В конце парковки Джиджи Ритодо и двое других членов драмкружка размахивают большим картонным знаком, объявляющим о предстоящем мюзикле. Джиджи облачилась в костюм времён американских пионеров[9], в котором выглядит довольно причудливо из-за своих сине-розово-фиолетовых волос. Стоя на цыпочках, она распевает заглавную песню мюзикла, пока двое её друзей носятся по парковке и отчаянно пытаются заставить учеников взять у них листовки. Недалеко от Джиджи стоит Джексон и пристально наблюдает за ней. Заметив выражение его лица, я ощущаю, как ревность бьёт меня кулаком в живот. Внутри меня всё ноет от желания заставить его так же смотреть на меня. Я готова на всё. Я моргаю, чтобы избавиться от тоски в своих глазах, прежде чем её заметит Рэт. Но тот уже смотрит на меня. Опоздала.

– Ты что-то там говорила о тех, кто даже не знает о твоём существовании? – голос Рэта сух. Я игнорирую его. Рэт знает о моих чувствах к Джексону. В конце концов, именно он много лет назад доставил мне записку от Джексона с вопросом: «Я тебе нравлюсь? Обведи "да" или "нет"».

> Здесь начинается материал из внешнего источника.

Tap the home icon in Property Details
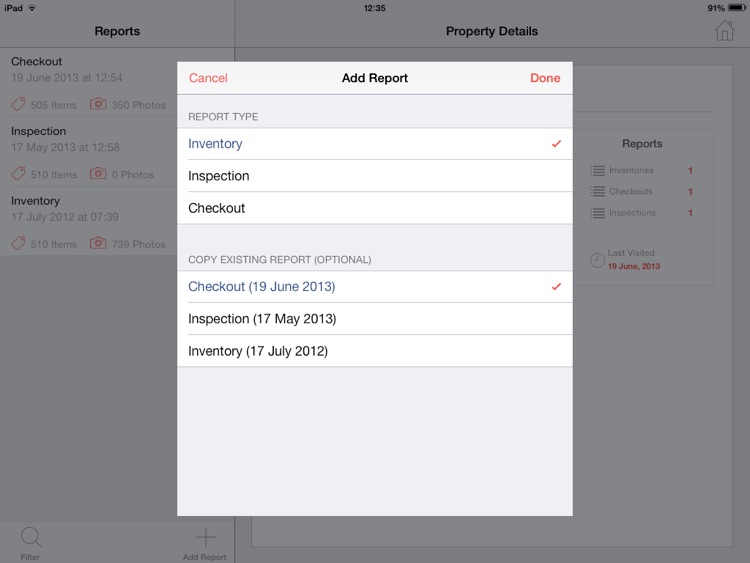 pos(724,31)
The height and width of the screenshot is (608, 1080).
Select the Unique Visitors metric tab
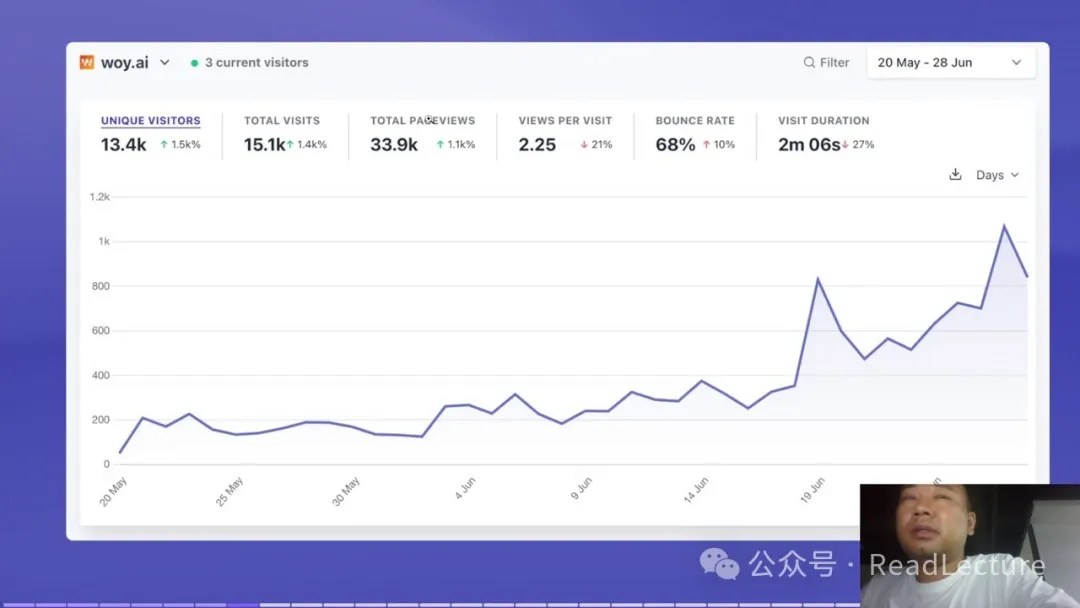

Высокий парень, которого я смутно припоминаю по классу американской истории, толкает Джексона, отвлекая его от Джиджи, и они перебегают дорогу, над чем-то смеясь и что-то крича. Я не настолько близко, чтобы увидеть морщинки вокруг его сине-зелёных глаз, но я знаю, что они по-прежнему там. Он точно так же смеялся вместе со мной. Семьдесят килограмм тому назад.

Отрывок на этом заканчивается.